Five years ago the world’s fattest baby made his appearance. Ok, not the world’s fattest, but you were quite the little butterball. All ten pounds twelve ounces of you. If you think I’ll ever let you forget that, you have another thing coming!
You were such a delight to me, from the moment you arrived. Maybe your sister broke me in as a mother, but my ability to enjoy you was much greater because I already knew a thing or two about being parenting. I was, however, a novice at boys. Having grown up with only sisters, I wasn’t sure how this whole boy thing was going to work out. I was nervous.
But that’s the greatest thing about you, Kieran. From the moment you were born you have been the exact son I was meant to have. You are such a treasure to your dad and me. People always tell me you have the greatest smile and they are right. From the beginning your bright smile (even if it was gas-induced) has attracted people to you.
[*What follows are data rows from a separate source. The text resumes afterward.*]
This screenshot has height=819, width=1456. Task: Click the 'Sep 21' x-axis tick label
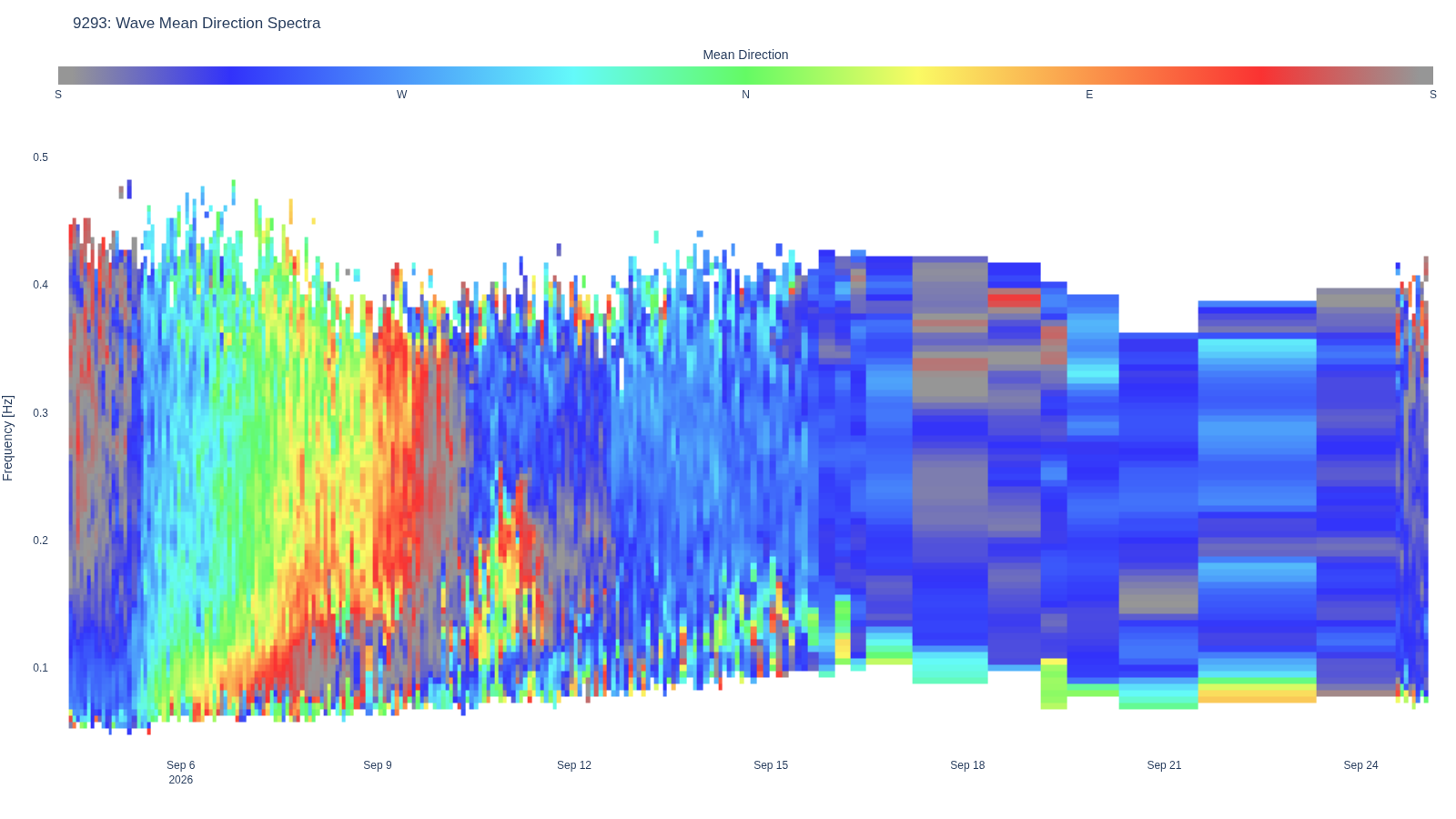[x=1164, y=765]
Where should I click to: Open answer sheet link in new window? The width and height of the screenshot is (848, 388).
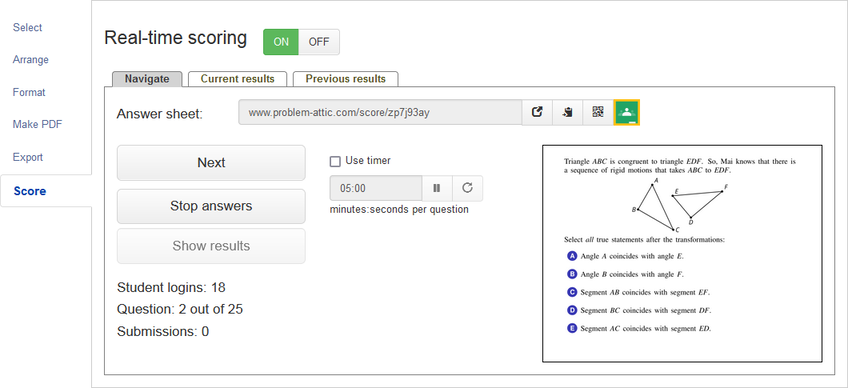coord(537,113)
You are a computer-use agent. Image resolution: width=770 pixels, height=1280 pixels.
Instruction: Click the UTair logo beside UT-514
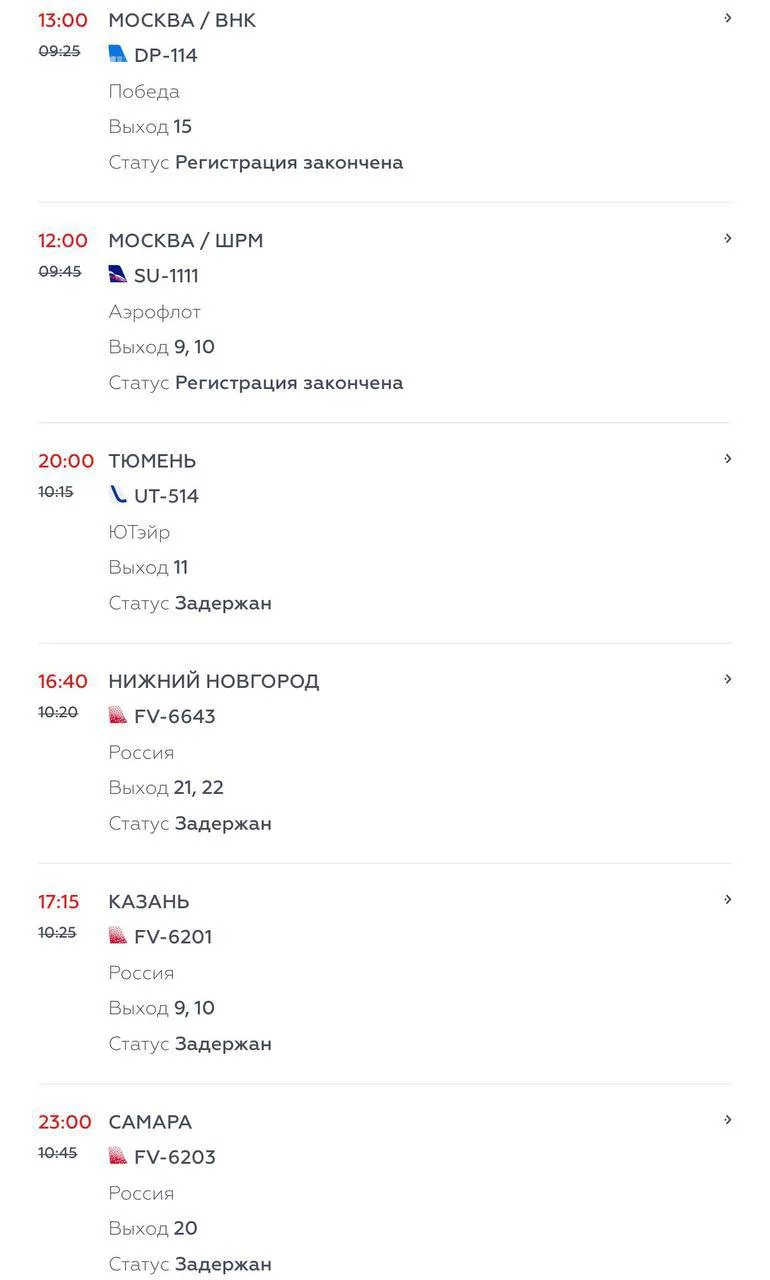coord(118,494)
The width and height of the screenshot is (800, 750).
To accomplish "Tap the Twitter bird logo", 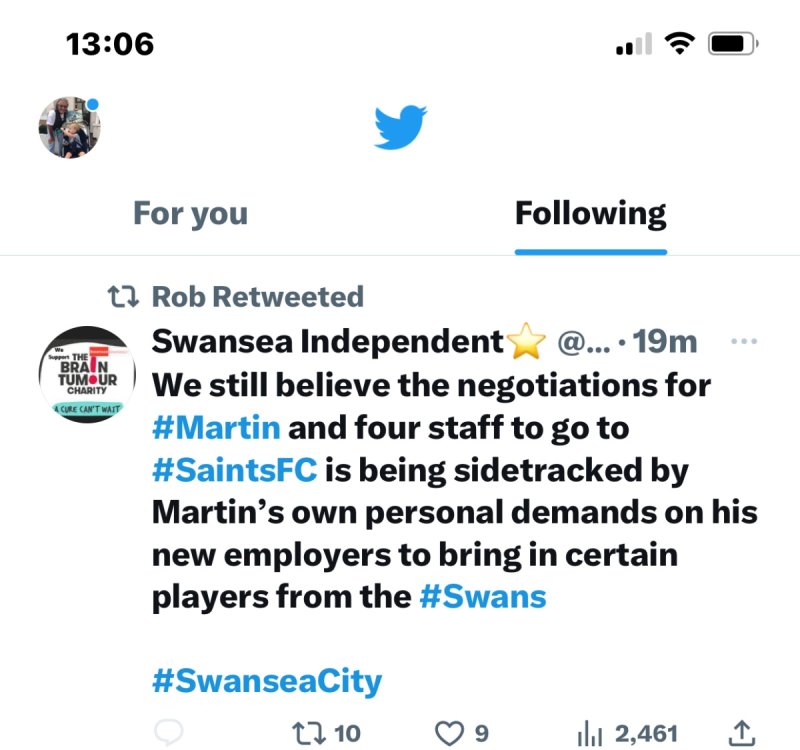I will pos(400,127).
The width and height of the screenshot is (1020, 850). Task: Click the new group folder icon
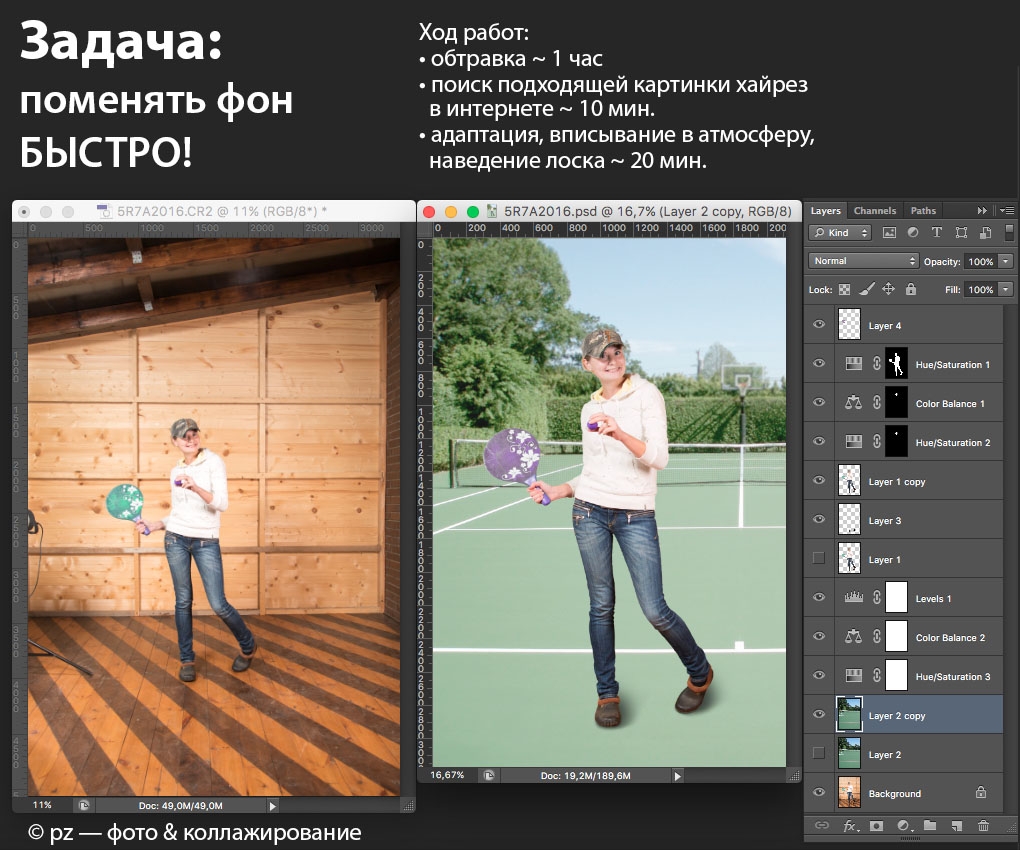click(x=930, y=826)
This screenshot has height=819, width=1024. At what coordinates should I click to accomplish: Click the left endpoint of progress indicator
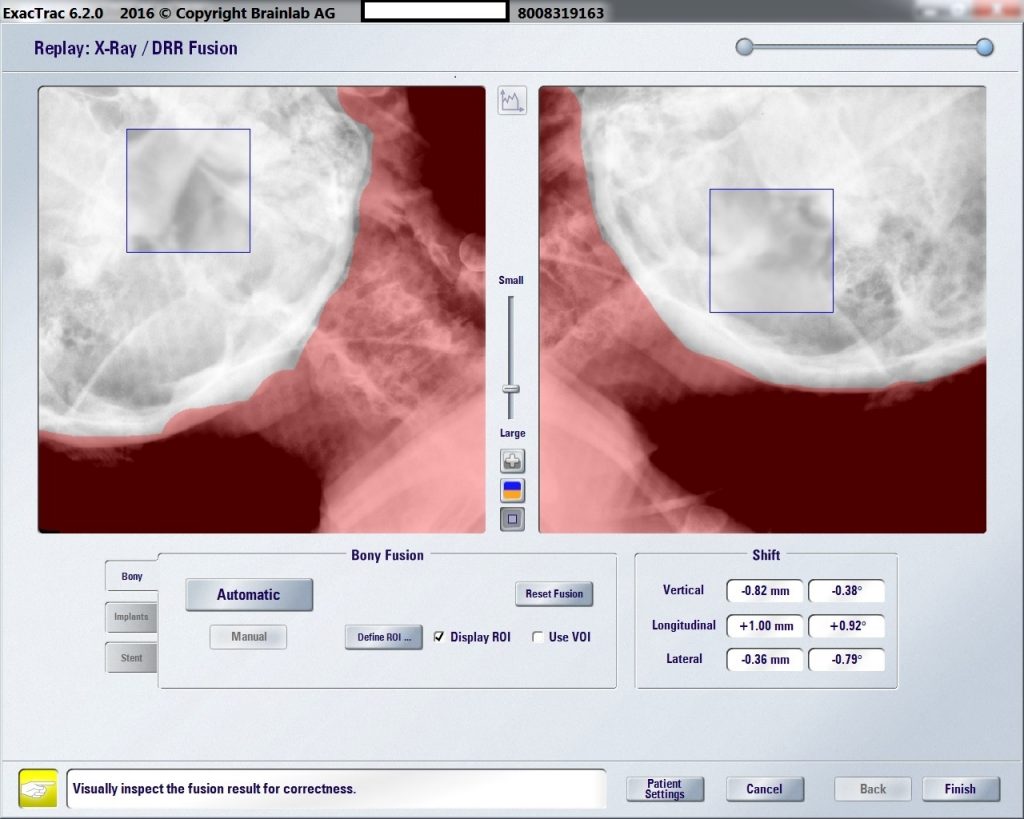[x=744, y=47]
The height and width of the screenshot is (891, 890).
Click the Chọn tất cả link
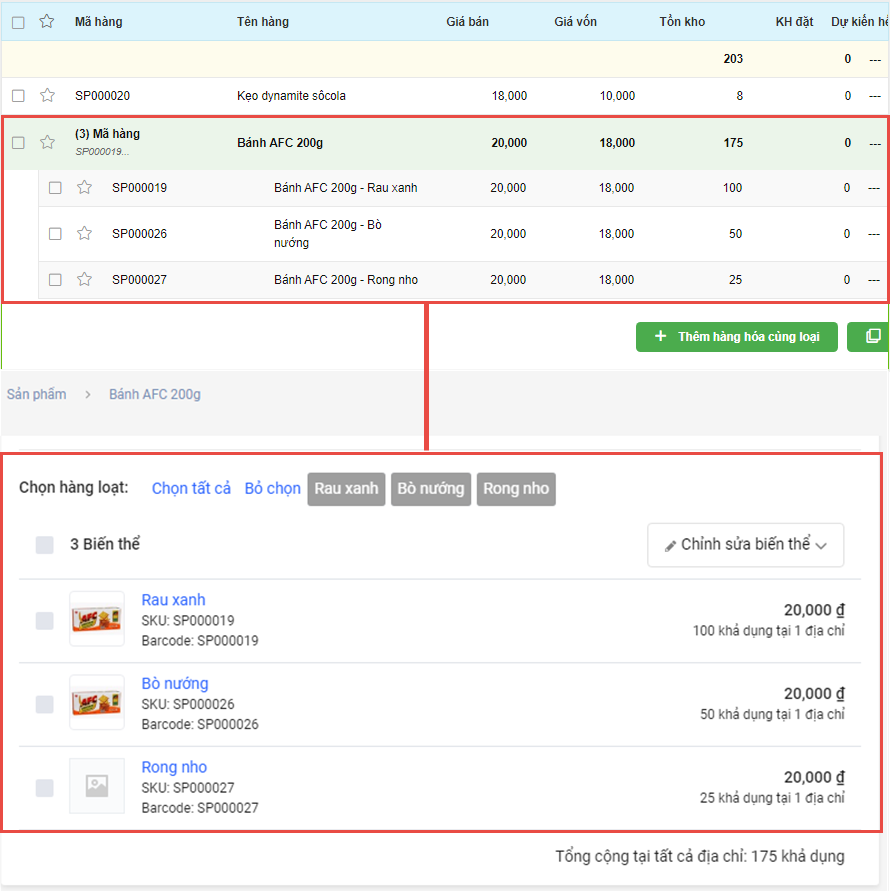(191, 489)
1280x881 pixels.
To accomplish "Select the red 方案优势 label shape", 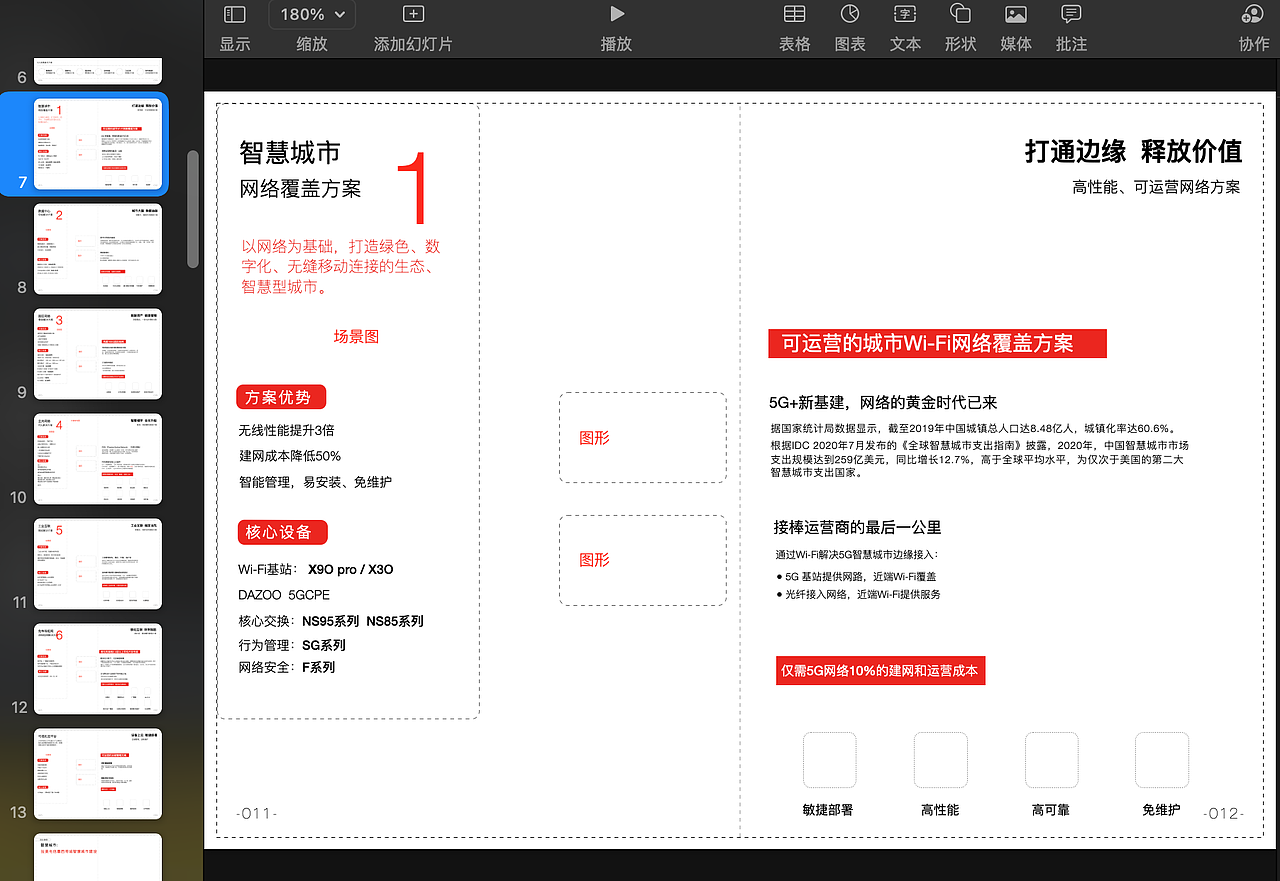I will [x=281, y=397].
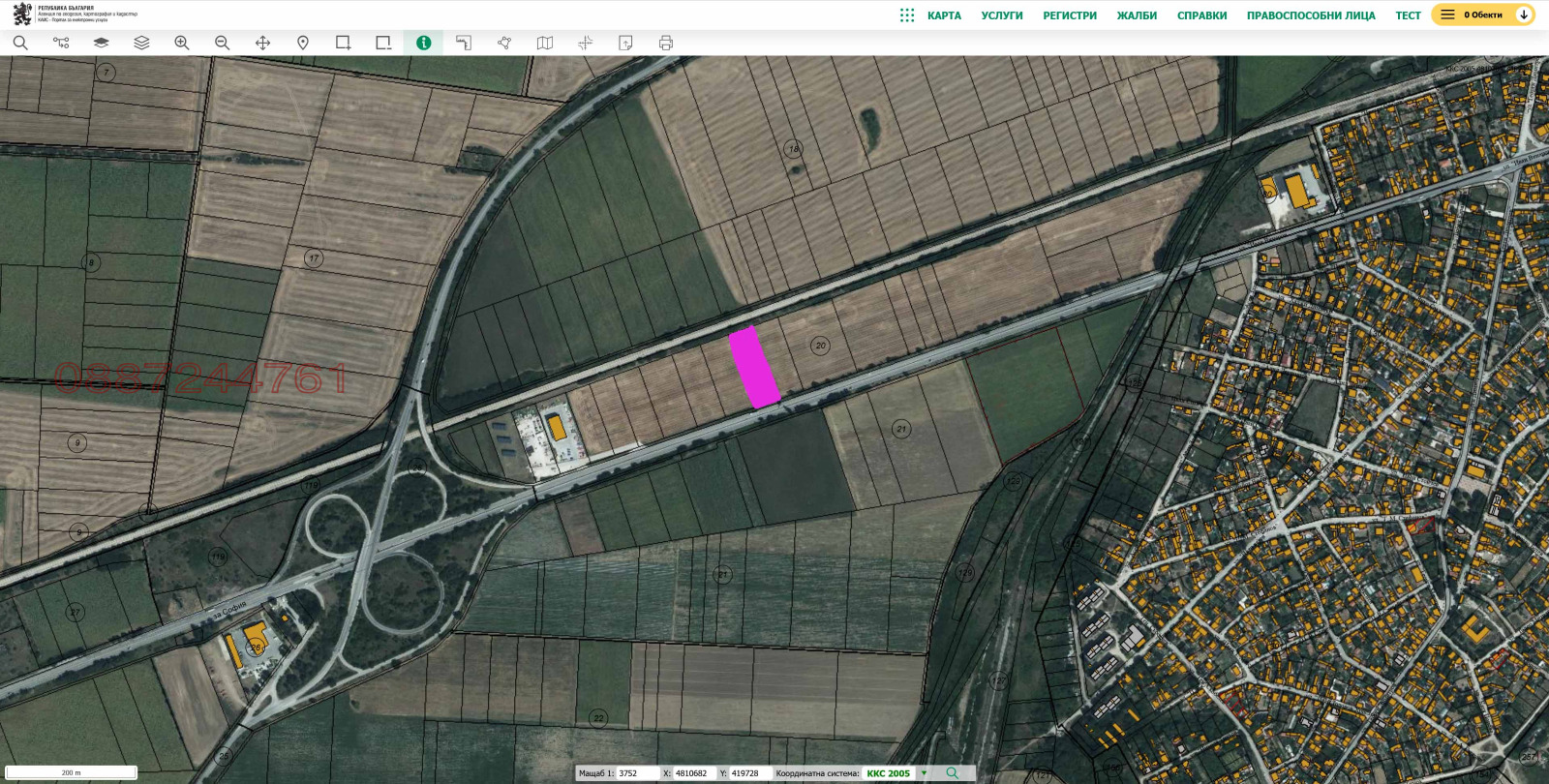This screenshot has height=784, width=1549.
Task: Select the location pin marker tool
Action: [303, 43]
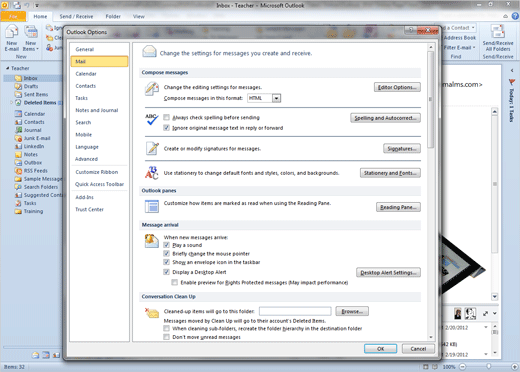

I didn’t know what would follow after that first few days in the hospital, but when we took you home we started the real process of learning what having a son was all about.
Within a year you were so completely your own person, full of energy and enthusiasm and spirit. Your winning smile (not to mention those dimples!!!) has taken you far in this life. I hope you never lose the ability to see the good in everything.
You have always been quick to laugh, ready to be silly and joke around and always trying to crack up those around you.
I love that you are not afraid to be just who you are, regardless of what people might think. You are 100% YOU and that’s exactly what I want for you! Of course you also love to follow in your sister’s footsteps, too. The two of you make a pretty great team.
I think what has surprised me the most about you is how very extroverted you are turning out to be. You just love to be with people. All. The. Time. I know I’m not always very understanding of this trait, partly because I don’t have it. But the fact that you are so at ease in a group is a gift. You see every person as an opportunity to make a friend and that is such a wonderful quality. But you temper your extroversion with such incredible sensitivity, self-awareness and thoughtfulness that I am frequently shocked by the thoughts swirling around in that head of yours.
You have never been afraid of anything (except monsters under the bed) and conquer new challenges fearlessly! How I admire your openness to trying new things. You get that from your daddy.
It is such a privilege to be your mommy. If I could have ordered a little boy who I felt would be “right” for me, I would have asked for you exactly. You teach me every day what it means to be open and loving. Your desire for hugs and kisses and snuggles is never satiated and I love that about you!
Here we are, five years later and still nose to nose and heart to heart. I hope that never changes. I love you baby!